Write out, word for word, every line in the data below from the one containing "Where should I click to: Open the Autostart" to the one containing "You are a computer-use agent. The image size is (2576, 1367).", both of them included.

**Records provided:**
Content starts

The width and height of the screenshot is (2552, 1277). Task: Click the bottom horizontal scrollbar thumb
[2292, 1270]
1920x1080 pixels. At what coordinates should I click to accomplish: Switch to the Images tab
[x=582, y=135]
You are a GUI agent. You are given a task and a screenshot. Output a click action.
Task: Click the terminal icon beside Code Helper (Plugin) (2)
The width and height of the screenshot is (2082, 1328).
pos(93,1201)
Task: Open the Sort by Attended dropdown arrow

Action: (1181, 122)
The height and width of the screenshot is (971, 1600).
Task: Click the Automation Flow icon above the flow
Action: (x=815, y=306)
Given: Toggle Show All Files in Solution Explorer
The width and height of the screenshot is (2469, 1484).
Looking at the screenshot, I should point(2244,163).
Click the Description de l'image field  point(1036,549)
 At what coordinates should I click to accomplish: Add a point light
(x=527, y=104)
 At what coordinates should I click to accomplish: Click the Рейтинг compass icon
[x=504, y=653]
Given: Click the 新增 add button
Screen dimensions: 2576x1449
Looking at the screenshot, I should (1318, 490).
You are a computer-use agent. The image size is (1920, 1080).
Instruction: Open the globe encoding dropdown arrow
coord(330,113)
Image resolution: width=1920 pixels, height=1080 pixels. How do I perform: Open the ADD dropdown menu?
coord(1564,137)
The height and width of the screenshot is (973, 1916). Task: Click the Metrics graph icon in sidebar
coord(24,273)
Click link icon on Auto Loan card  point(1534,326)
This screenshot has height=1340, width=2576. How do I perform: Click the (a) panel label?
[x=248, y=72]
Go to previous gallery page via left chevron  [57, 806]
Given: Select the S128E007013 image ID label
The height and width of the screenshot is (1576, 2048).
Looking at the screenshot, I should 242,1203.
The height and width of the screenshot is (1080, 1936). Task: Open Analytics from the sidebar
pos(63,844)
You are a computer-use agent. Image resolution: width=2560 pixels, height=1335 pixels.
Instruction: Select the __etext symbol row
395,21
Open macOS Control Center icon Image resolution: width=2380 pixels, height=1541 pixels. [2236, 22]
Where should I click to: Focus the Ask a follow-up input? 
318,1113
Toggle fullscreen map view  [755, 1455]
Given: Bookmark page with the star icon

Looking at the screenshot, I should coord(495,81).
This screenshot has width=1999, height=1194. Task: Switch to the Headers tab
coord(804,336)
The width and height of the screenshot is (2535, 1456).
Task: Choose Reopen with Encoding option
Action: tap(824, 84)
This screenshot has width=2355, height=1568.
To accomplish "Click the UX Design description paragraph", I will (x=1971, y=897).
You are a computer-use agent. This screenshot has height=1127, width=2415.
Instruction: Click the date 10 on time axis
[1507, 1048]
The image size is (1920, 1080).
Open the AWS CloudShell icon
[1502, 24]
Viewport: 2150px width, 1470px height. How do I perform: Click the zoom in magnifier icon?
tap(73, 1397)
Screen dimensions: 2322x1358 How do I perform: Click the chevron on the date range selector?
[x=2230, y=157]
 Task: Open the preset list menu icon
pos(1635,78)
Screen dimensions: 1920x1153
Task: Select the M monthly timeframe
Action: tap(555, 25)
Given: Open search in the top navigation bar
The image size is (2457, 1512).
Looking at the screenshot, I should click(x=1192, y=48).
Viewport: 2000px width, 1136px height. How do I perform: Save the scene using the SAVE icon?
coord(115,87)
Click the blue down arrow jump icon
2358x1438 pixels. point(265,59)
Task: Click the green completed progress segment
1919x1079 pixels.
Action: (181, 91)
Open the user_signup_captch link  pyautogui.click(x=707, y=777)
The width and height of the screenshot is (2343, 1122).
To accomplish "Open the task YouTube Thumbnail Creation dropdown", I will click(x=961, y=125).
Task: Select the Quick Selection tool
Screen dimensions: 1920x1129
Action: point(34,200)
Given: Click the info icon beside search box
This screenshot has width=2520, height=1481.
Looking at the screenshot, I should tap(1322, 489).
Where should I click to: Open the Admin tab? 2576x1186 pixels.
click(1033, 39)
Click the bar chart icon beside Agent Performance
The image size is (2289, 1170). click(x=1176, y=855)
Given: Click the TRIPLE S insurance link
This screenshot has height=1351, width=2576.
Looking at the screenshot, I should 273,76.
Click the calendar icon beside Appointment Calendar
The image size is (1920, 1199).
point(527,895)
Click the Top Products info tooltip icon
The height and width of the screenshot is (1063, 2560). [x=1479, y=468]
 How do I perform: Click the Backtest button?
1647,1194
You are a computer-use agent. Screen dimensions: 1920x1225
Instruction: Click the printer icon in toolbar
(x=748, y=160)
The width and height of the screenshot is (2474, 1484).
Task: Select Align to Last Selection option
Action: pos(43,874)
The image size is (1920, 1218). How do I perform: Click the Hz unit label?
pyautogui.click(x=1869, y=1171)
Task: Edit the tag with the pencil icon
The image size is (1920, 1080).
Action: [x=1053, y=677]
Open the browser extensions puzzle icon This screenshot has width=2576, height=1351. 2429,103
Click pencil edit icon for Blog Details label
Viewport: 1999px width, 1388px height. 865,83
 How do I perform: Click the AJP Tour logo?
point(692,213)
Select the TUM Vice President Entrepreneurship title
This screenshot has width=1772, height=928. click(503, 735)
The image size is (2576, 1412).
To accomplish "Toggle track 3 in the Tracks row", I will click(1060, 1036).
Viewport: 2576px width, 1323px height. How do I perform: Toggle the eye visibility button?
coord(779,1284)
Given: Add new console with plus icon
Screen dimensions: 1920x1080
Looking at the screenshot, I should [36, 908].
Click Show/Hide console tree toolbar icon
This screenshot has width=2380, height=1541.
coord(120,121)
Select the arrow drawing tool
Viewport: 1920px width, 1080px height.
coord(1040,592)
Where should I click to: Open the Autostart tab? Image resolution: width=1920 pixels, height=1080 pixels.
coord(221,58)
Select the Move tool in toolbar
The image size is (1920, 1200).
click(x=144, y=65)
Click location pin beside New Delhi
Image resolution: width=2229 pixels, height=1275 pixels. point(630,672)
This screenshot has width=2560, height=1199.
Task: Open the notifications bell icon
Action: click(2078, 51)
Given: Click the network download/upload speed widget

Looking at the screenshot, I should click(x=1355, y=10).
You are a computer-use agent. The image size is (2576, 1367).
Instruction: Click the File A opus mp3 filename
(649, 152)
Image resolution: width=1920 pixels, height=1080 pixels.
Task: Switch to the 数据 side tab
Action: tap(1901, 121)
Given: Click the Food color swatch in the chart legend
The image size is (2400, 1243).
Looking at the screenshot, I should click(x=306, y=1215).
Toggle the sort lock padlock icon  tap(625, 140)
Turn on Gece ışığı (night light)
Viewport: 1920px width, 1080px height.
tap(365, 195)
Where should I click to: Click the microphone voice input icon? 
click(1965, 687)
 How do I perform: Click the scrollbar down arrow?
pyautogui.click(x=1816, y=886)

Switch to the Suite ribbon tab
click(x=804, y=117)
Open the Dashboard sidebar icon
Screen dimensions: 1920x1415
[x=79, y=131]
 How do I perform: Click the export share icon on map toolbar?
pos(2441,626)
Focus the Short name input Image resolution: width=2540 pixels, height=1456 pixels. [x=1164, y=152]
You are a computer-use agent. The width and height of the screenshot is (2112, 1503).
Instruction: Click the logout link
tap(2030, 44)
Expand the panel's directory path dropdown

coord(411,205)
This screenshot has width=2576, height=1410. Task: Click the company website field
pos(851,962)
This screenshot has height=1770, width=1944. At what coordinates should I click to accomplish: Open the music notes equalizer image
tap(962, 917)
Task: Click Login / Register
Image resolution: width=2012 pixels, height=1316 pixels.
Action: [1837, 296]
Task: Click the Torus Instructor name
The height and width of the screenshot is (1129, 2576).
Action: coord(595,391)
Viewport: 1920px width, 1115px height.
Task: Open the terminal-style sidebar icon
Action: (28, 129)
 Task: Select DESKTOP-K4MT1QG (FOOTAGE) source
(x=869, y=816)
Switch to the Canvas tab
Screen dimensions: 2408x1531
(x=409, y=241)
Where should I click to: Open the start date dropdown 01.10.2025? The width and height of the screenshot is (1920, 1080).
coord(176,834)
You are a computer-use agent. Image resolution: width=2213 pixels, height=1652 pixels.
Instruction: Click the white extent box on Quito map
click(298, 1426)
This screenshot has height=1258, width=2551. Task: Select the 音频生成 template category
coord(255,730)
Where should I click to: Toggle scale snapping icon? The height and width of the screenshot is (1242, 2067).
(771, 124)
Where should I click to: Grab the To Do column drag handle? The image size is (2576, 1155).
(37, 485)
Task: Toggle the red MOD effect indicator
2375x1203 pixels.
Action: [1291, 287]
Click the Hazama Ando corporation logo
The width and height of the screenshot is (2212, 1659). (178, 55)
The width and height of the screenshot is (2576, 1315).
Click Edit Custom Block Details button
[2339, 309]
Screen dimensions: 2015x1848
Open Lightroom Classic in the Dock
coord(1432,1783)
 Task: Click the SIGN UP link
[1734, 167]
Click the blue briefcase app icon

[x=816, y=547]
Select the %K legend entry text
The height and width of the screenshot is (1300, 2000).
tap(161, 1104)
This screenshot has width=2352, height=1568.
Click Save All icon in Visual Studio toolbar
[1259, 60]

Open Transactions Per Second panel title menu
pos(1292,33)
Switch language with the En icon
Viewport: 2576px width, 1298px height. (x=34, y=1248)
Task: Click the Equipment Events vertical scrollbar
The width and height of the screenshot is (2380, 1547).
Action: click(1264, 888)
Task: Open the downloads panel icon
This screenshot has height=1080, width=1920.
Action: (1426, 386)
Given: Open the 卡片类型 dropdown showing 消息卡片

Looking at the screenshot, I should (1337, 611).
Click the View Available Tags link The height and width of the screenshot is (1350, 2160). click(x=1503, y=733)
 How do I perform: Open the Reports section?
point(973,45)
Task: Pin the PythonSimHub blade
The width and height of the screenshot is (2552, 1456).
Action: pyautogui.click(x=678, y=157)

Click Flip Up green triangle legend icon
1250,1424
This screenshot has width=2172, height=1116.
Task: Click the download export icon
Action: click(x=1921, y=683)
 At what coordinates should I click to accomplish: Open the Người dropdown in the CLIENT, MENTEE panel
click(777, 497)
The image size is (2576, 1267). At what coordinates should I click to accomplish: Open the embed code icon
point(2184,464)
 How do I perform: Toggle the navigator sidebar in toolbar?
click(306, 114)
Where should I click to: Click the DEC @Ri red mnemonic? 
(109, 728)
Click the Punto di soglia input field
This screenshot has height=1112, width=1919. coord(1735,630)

Content ends

**Solution to this task:**
Where should I click to: Open the Autostart tab? Image resolution: width=1920 pixels, height=1080 pixels.
coord(221,58)
Select the Move tool in toolbar
The image size is (1920, 1200).
click(x=144, y=65)
Click location pin beside New Delhi
Image resolution: width=2229 pixels, height=1275 pixels. point(630,672)
This screenshot has width=2560, height=1199.
Task: Open the notifications bell icon
Action: click(2078, 51)
Given: Click the network download/upload speed widget

Looking at the screenshot, I should click(x=1355, y=10).
You are a computer-use agent. The image size is (2576, 1367).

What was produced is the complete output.